The ability to make our infrastructure “smarter” brings together the connected technologies of the past decade: affordable sensors and cameras; Cheap and always available wireless connections; Advanced plotting and mapping programs; And geographic information system software to put all that very fragmented data on a website or mobile app and update it in real time.
It is an efficient system, our infrastructure is an intelligent nervous system. It not only changes what we know, but also how we make decisions. We know exactly what needs to be done, when and where it needs to be done.
Let's look at only part of the infrastructure account.
45,000 bridges in the United States need serious repairs and rehabilitations.
Biden's infrastructure bill calls for $40 billion in bridge work, a huge sum, less than $1 million per bridge in distress. Of course, that $40 billion is only enough to fix maybe 10% of the bridges, or even less.
This highlights the need to be smart in choosing to fix bridges and how we fix them. What we're really doing is creating a new generation of bridges and all of our infrastructure that's easy to maintain and inexpensive to maintain.
The pandemic has exposed a huge gap in America's infrastructure: the digital divide. Millions of American families, especially in rural and tribal areas, do not have access to high-speed Internet. Biden's infrastructure effort includes $65 billion to expand broadband access, more money than for airports, water systems or bridges. The first step to spending money efficiently, using broadband to get it to the most unexpected places, is knowing who doesn't currently have it . And when deciding where to lay new fiber optic cables, we can ask those maps important questions for justice.
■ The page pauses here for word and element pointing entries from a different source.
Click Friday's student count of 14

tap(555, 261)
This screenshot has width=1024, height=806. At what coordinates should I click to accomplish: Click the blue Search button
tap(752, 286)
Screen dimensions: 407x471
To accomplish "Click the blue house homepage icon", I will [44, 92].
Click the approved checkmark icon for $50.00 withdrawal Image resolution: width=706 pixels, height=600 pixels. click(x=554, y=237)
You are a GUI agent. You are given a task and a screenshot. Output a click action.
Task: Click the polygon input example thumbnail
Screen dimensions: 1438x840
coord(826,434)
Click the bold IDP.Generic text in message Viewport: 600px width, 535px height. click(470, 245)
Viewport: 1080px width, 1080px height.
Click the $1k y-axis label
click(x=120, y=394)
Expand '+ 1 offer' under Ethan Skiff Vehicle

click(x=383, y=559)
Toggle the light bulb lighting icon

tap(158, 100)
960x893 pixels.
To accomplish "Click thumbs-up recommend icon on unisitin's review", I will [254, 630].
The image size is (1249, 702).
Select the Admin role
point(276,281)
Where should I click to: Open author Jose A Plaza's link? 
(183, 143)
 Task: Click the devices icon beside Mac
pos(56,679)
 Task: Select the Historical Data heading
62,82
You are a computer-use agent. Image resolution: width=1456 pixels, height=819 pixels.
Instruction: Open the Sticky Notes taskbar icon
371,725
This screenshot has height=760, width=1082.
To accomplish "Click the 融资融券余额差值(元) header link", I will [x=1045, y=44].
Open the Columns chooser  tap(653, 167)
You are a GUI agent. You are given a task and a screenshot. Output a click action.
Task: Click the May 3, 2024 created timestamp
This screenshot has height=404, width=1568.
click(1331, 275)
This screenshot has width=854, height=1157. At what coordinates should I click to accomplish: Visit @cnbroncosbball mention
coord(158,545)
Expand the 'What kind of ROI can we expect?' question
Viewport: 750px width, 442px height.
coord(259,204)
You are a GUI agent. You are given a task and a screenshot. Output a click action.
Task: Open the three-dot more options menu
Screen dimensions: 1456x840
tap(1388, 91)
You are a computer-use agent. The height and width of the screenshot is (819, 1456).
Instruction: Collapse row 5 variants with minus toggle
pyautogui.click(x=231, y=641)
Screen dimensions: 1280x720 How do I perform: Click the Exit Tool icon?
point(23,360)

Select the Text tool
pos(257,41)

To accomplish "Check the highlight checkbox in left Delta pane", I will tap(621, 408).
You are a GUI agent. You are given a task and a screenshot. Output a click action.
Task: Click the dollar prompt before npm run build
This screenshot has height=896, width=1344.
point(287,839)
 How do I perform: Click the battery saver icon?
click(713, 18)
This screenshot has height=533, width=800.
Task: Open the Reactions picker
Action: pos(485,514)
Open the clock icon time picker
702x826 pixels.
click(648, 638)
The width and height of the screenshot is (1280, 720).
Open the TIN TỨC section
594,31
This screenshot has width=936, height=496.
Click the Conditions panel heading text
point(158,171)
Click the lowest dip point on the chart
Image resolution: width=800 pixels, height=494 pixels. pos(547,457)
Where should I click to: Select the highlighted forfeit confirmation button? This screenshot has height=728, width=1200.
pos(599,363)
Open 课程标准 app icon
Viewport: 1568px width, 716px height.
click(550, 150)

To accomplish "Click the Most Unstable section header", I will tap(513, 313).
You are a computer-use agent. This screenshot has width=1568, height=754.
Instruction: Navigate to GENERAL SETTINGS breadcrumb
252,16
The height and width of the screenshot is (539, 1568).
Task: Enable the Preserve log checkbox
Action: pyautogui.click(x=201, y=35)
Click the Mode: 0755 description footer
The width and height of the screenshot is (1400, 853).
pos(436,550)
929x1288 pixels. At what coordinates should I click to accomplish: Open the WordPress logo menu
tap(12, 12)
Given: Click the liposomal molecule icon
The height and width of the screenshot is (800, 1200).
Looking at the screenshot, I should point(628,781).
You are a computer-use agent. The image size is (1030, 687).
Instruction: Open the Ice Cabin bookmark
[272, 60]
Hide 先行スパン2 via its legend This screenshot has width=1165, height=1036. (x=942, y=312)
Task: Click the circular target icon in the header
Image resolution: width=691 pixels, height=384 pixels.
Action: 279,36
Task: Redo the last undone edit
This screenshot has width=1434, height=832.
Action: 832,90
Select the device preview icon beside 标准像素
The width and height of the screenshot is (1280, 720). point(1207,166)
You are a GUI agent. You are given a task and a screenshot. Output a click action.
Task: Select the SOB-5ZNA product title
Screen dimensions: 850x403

A century ago, a group of determined leaders laid the foundation for America's drinking water system. The National Electricity Grid was created eighty years ago. The road network sixty years ago. Every hour of every day, America's economy, health, safety, and standard of living continue to depend on all that infrastructure: modern technology.
Today, we have the opportunity not only to repair our old highways and bridges, our damaged waterways and our aging airports, but also to modernize them for the new century. Creating for the next 50 and 100 years the architects, engineers and builders who created America in the 1920s and 1950s.